> _What this task involves_
In the entries that follow, find the line containing "montaña (43, 1053)"; from there, copy every line exactly through the line containing "St.Gallen (133, 1107)".

== Segment start ==

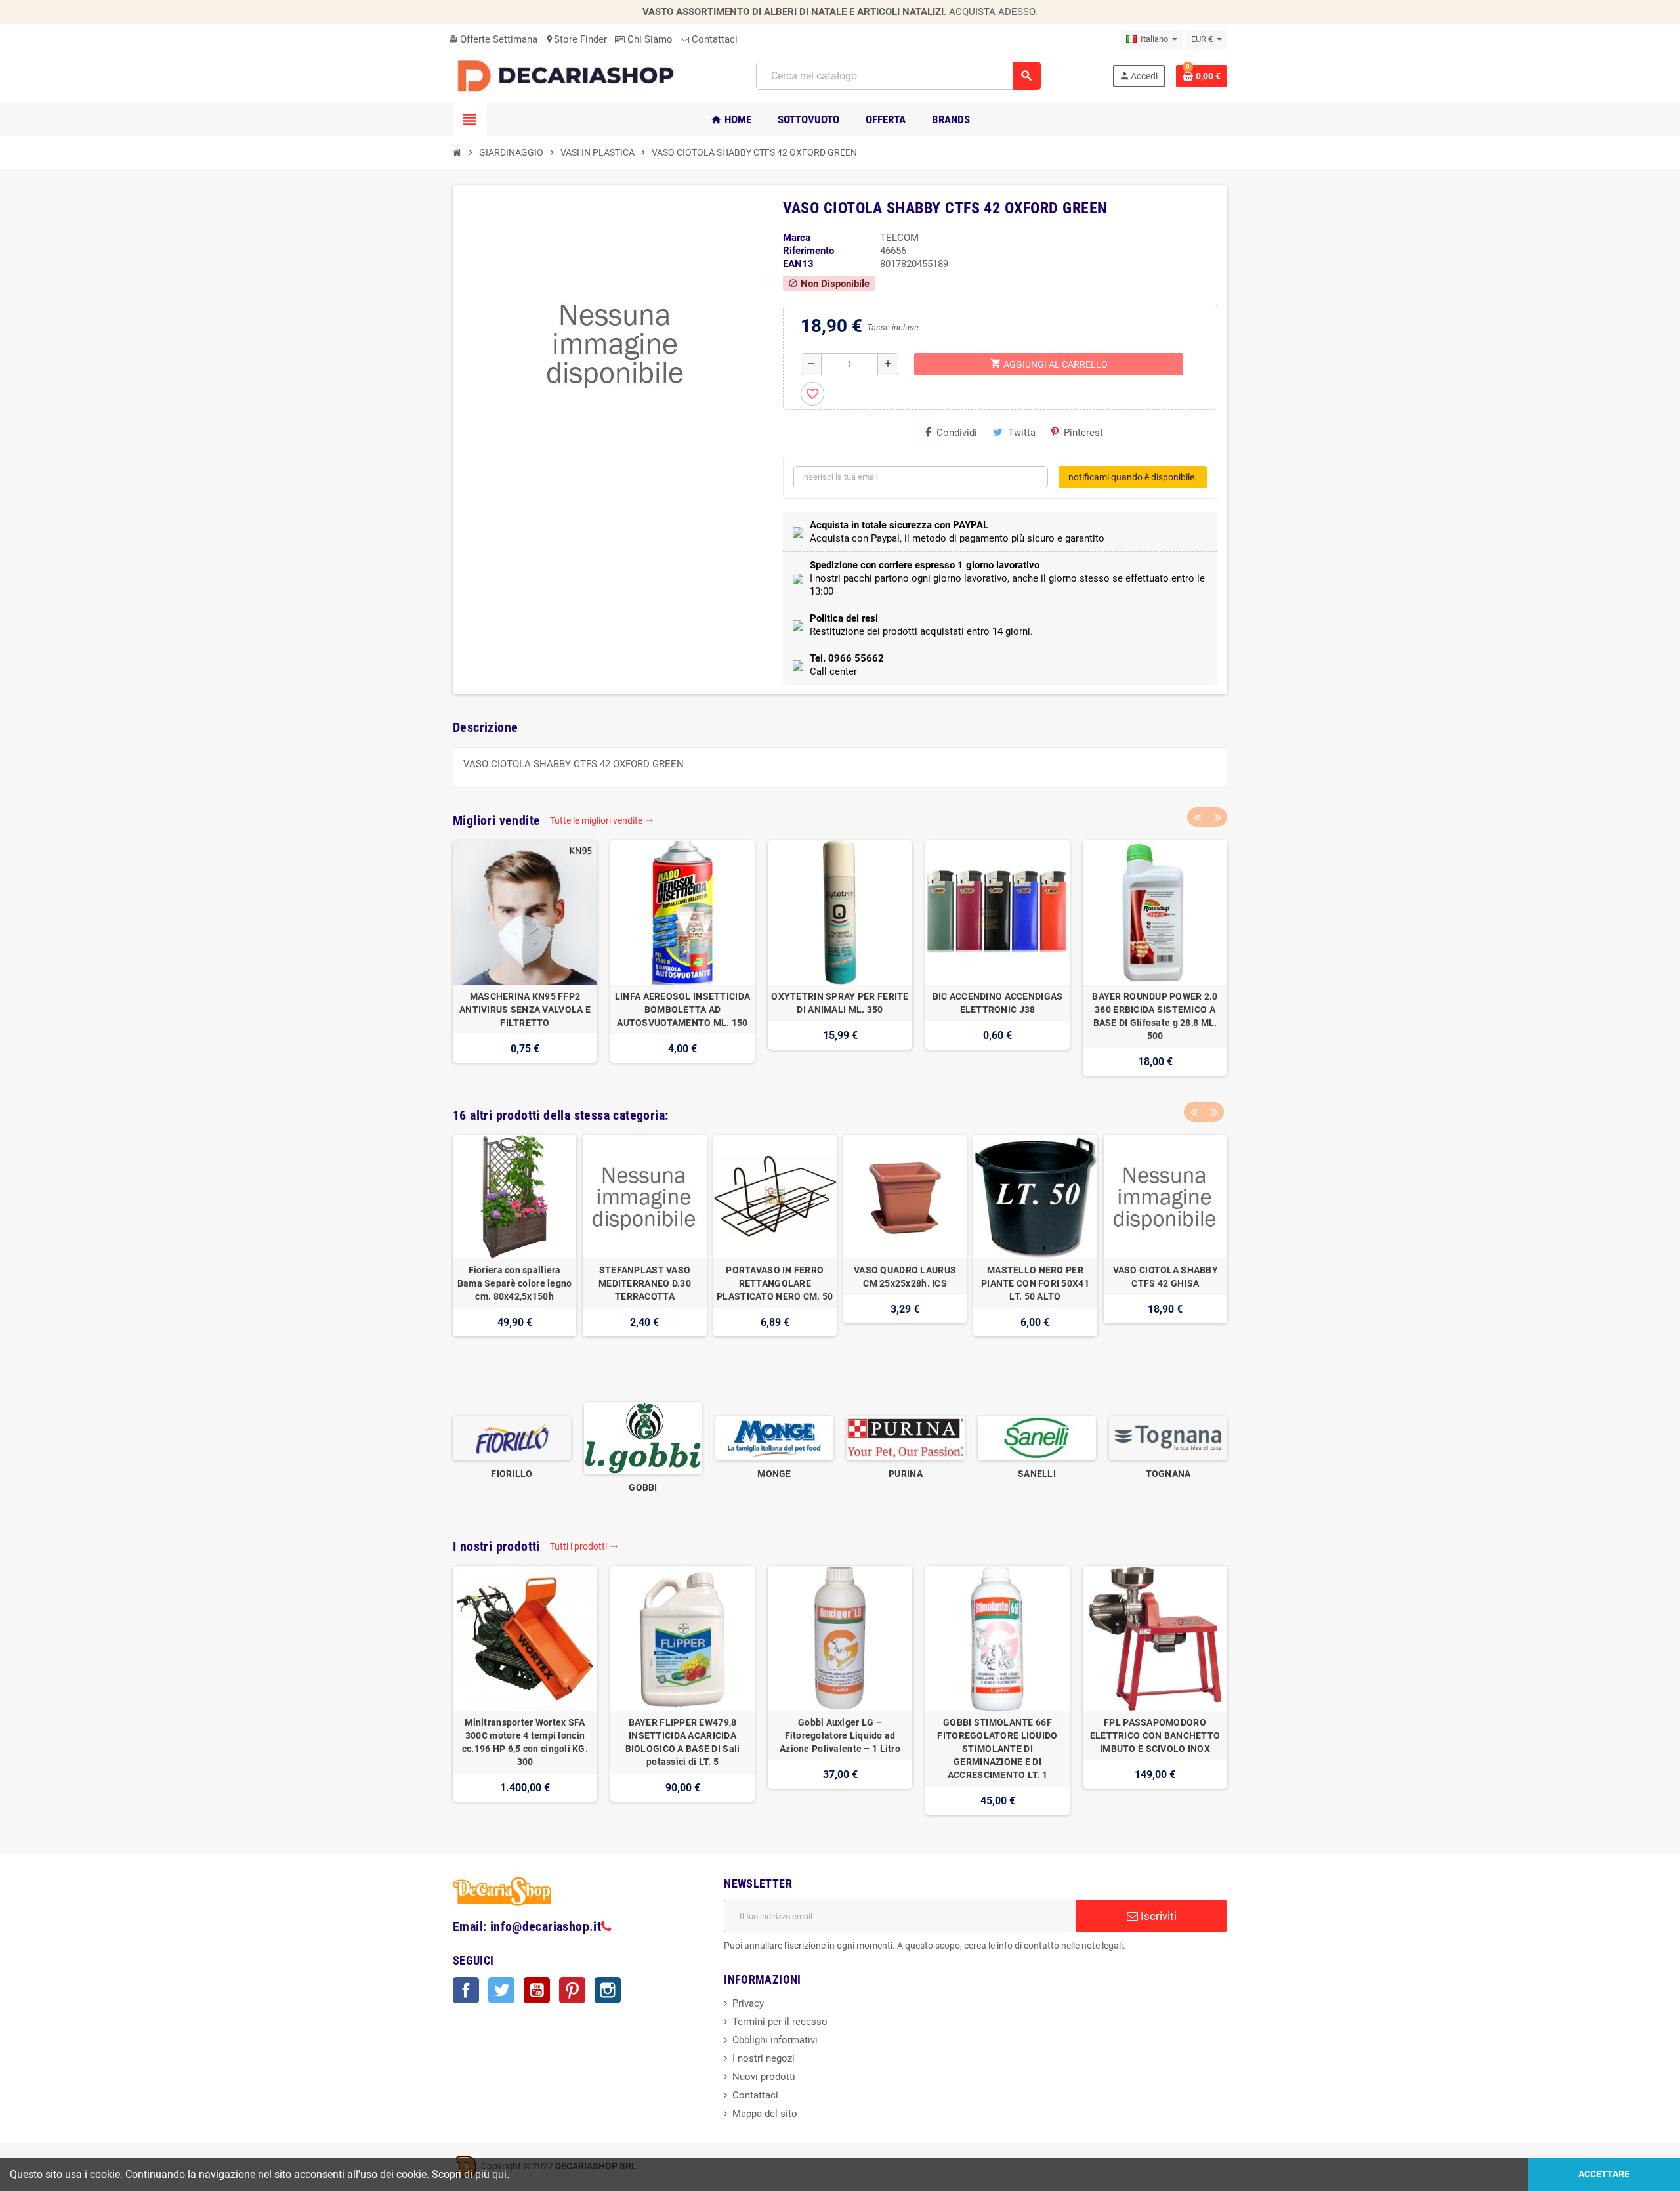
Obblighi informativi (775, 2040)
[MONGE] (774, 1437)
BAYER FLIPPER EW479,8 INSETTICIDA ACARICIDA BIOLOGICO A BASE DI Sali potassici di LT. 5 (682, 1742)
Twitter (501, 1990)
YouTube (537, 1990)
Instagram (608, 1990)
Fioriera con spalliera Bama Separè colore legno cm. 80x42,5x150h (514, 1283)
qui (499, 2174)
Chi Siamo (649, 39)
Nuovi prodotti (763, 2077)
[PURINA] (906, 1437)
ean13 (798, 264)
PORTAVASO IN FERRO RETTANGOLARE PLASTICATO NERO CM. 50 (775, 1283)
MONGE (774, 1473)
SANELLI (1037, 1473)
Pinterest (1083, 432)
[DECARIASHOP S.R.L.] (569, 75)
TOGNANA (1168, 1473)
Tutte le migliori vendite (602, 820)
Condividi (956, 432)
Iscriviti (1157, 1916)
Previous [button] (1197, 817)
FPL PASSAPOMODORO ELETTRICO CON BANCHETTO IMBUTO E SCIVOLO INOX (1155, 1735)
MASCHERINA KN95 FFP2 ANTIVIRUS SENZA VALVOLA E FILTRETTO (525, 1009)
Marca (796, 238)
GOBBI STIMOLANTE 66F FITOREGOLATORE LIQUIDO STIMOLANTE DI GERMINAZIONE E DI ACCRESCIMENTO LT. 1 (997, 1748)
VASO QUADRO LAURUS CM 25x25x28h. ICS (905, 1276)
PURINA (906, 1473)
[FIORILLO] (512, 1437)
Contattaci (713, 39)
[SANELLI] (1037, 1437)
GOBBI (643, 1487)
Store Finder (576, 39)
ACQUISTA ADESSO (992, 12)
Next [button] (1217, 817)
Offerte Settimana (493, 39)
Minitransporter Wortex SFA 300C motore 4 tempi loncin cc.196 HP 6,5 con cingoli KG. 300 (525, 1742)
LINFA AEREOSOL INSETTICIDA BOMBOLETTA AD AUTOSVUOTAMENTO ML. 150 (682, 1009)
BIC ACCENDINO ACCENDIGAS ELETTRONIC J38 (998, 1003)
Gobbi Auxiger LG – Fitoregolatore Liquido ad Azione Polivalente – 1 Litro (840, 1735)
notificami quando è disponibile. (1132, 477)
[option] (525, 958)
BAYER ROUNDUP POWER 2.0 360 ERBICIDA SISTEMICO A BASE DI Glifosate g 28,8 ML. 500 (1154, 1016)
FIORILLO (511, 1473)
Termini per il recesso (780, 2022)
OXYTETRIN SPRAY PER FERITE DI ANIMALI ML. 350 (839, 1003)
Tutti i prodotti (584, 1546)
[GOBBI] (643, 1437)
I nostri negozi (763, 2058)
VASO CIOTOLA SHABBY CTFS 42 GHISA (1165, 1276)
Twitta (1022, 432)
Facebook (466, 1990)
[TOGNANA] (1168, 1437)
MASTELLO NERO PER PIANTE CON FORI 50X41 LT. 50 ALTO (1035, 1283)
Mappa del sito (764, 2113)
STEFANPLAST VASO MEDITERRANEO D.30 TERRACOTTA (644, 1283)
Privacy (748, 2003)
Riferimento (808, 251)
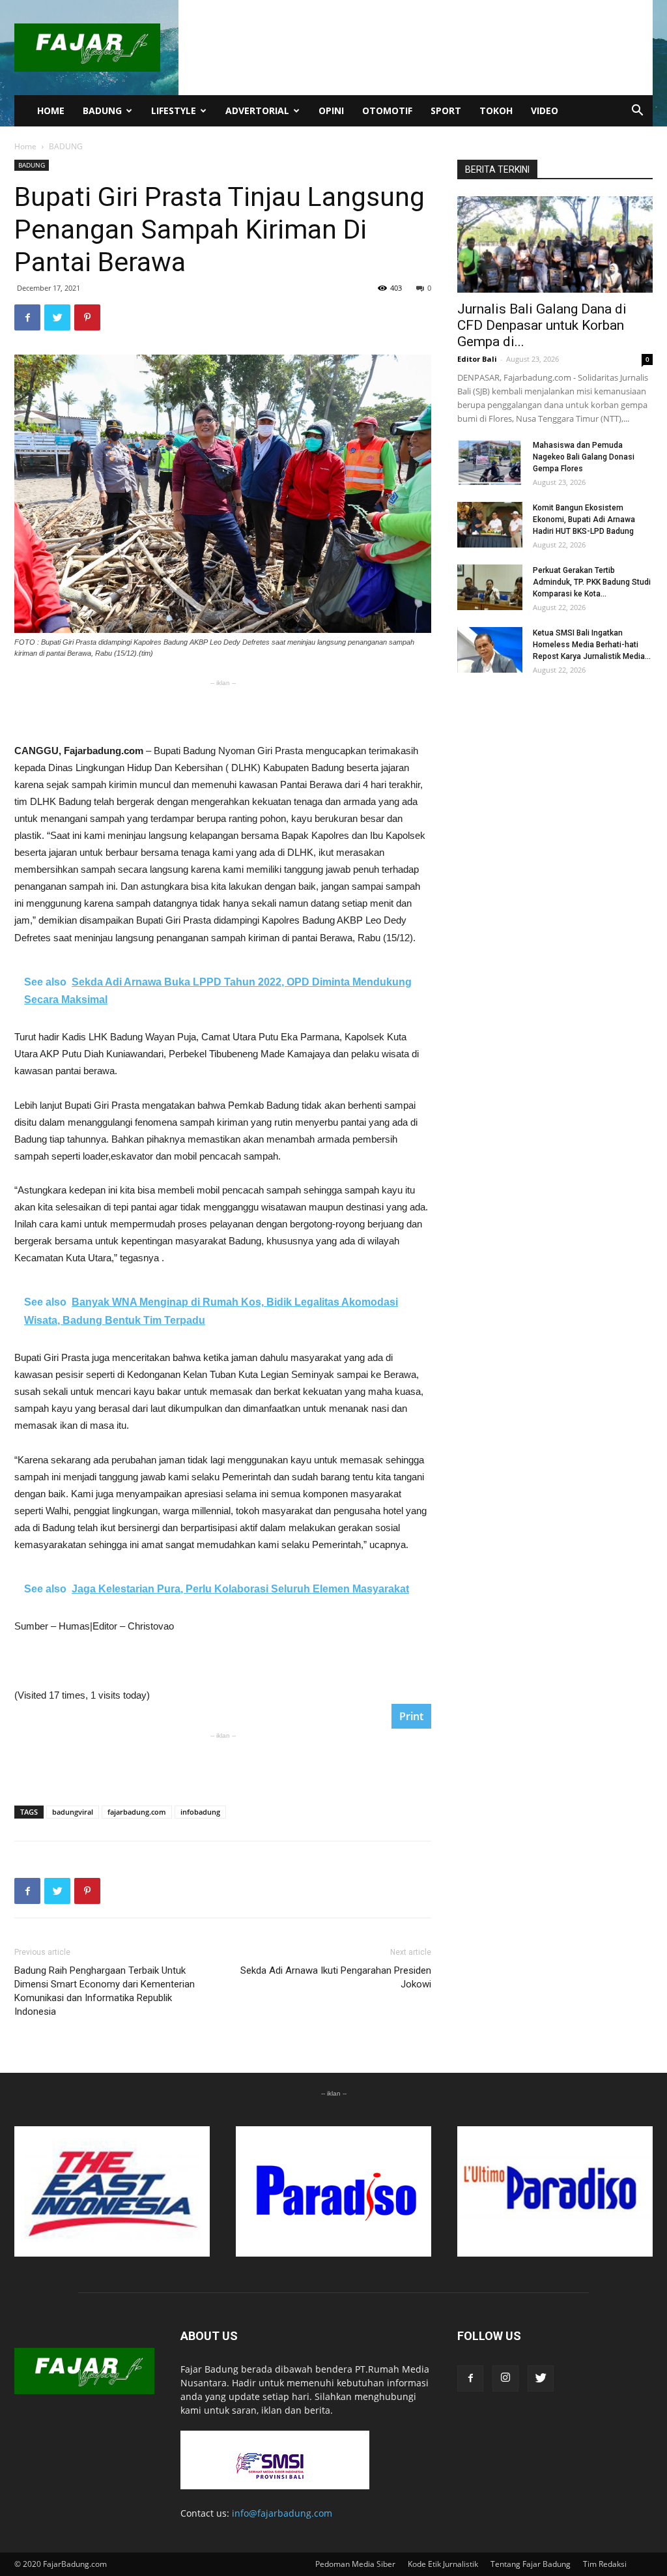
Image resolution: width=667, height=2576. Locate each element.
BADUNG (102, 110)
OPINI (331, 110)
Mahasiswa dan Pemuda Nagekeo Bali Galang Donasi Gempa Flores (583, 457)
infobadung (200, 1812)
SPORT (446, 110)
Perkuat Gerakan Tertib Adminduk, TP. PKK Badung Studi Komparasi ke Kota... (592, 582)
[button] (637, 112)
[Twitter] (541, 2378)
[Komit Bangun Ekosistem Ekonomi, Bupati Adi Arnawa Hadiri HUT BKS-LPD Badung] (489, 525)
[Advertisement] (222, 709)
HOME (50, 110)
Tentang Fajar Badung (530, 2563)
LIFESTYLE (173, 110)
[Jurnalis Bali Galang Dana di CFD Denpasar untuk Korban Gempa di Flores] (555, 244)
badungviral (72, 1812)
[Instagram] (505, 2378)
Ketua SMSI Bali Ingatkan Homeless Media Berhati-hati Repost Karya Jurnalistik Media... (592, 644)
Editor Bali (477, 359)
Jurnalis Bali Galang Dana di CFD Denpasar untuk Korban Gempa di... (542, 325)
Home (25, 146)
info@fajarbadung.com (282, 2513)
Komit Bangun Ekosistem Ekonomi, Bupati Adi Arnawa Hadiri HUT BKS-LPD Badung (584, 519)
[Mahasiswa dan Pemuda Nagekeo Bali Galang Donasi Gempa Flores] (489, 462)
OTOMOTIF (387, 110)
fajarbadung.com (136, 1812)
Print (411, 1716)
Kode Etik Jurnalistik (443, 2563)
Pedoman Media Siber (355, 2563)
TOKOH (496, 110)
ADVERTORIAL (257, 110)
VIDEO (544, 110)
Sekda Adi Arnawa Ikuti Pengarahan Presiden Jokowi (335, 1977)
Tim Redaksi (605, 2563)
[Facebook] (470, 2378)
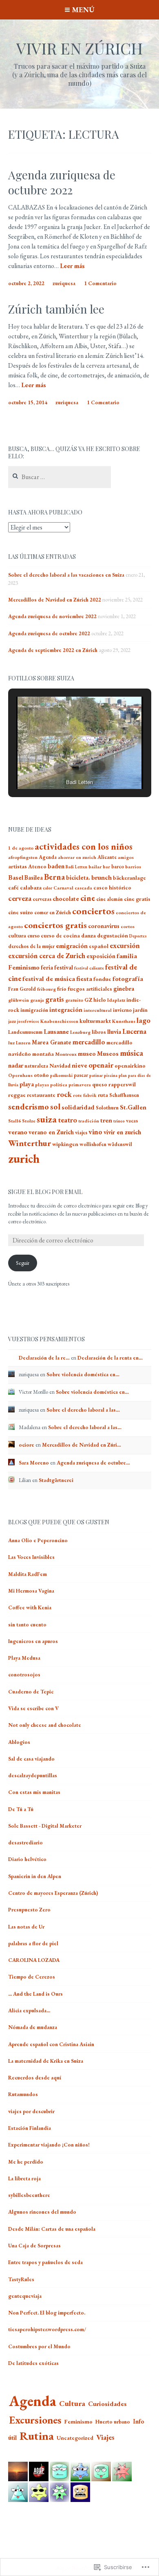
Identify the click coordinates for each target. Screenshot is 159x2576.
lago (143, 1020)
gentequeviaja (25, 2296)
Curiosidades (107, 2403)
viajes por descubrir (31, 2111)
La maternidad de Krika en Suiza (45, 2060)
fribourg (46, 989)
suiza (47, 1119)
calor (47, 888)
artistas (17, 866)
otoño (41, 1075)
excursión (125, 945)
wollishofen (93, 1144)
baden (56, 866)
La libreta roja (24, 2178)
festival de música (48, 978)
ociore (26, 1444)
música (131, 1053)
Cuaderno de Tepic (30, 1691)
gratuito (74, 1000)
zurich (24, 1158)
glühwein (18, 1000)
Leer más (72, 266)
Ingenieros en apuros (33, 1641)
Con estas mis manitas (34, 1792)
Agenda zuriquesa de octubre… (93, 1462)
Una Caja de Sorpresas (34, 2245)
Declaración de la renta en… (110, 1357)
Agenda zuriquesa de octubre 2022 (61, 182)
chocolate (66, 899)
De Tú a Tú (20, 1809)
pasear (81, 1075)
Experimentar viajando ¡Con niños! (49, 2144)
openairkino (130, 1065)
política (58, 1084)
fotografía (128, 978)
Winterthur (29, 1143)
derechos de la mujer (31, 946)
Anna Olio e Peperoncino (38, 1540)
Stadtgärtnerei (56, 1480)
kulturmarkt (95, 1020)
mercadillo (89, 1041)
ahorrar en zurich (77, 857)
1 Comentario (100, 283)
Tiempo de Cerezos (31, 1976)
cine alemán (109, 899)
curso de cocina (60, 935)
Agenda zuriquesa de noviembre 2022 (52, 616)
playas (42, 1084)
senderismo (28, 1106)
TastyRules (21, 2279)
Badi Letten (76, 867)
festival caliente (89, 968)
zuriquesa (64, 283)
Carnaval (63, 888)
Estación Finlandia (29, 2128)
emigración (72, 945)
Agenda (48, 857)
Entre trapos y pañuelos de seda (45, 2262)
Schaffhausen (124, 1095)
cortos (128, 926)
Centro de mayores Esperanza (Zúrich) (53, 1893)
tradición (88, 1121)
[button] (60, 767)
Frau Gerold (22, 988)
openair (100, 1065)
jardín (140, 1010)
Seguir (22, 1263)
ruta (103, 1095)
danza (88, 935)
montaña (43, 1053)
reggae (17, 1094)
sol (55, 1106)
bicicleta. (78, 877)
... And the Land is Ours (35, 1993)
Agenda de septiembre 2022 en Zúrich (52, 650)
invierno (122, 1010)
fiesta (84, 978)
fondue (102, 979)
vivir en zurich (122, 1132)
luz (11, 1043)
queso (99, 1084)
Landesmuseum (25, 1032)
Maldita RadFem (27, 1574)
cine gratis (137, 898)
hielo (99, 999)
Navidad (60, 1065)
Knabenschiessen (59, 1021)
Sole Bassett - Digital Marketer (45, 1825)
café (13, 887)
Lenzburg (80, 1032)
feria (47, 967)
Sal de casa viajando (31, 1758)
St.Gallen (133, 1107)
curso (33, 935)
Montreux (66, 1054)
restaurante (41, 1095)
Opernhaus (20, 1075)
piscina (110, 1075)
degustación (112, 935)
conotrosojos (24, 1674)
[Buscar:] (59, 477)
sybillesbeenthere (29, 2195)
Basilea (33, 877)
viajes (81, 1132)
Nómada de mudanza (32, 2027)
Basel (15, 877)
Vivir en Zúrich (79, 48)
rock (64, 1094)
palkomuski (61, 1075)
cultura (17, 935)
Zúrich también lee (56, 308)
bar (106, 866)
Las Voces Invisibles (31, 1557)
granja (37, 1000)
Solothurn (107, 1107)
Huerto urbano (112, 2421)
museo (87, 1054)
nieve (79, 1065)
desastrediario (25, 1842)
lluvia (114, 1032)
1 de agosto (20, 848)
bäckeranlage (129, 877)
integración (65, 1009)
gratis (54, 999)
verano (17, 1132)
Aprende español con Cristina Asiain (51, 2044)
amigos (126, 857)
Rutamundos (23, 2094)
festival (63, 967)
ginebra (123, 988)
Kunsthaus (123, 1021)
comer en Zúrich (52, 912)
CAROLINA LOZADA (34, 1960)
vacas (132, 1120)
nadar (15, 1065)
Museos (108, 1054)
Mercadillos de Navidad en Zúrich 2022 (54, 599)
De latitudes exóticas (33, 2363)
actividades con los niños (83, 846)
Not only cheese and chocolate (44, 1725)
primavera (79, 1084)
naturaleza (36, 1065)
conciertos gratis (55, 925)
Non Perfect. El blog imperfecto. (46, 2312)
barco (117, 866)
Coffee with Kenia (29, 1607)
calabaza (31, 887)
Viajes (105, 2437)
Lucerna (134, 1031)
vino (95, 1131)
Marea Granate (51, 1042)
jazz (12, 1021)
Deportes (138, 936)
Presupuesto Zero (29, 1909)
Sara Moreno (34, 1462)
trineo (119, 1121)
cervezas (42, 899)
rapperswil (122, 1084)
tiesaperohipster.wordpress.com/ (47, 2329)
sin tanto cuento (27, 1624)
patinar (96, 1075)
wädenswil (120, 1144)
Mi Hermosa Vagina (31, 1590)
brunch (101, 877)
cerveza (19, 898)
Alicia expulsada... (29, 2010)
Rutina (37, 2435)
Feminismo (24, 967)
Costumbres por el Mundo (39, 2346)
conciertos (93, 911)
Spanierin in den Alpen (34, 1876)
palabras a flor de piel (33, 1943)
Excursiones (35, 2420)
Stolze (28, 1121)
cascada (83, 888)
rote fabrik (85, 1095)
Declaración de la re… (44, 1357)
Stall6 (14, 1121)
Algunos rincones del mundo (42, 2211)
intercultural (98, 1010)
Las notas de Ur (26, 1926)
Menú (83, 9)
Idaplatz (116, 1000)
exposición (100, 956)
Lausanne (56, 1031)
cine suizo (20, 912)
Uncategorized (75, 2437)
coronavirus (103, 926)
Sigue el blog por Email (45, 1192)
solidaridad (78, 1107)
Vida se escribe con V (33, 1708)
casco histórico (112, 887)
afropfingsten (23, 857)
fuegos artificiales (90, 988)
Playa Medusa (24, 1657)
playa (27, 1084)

== Segment end ==

> _Reply to the task_
montaña (43, 1053)
reggae (17, 1094)
sol (55, 1106)
bicicleta. (78, 877)
... And the Land is Ours (35, 1993)
Agenda de septiembre 2022 en Zúrich (52, 650)
invierno (122, 1010)
fiesta (84, 978)
fondue (102, 979)
vivir en zurich (122, 1132)
luz (11, 1043)
queso (99, 1084)
Landesmuseum (25, 1032)
Maldita RadFem (27, 1574)
cine gratis (137, 898)
hielo (99, 999)
Navidad (60, 1065)
Knabenschiessen (59, 1021)
Sole Bassett - Digital Marketer (45, 1825)
café (13, 887)
Lenzburg (80, 1032)
feria (47, 967)
Sal de casa viajando (31, 1758)
St.Gallen (133, 1107)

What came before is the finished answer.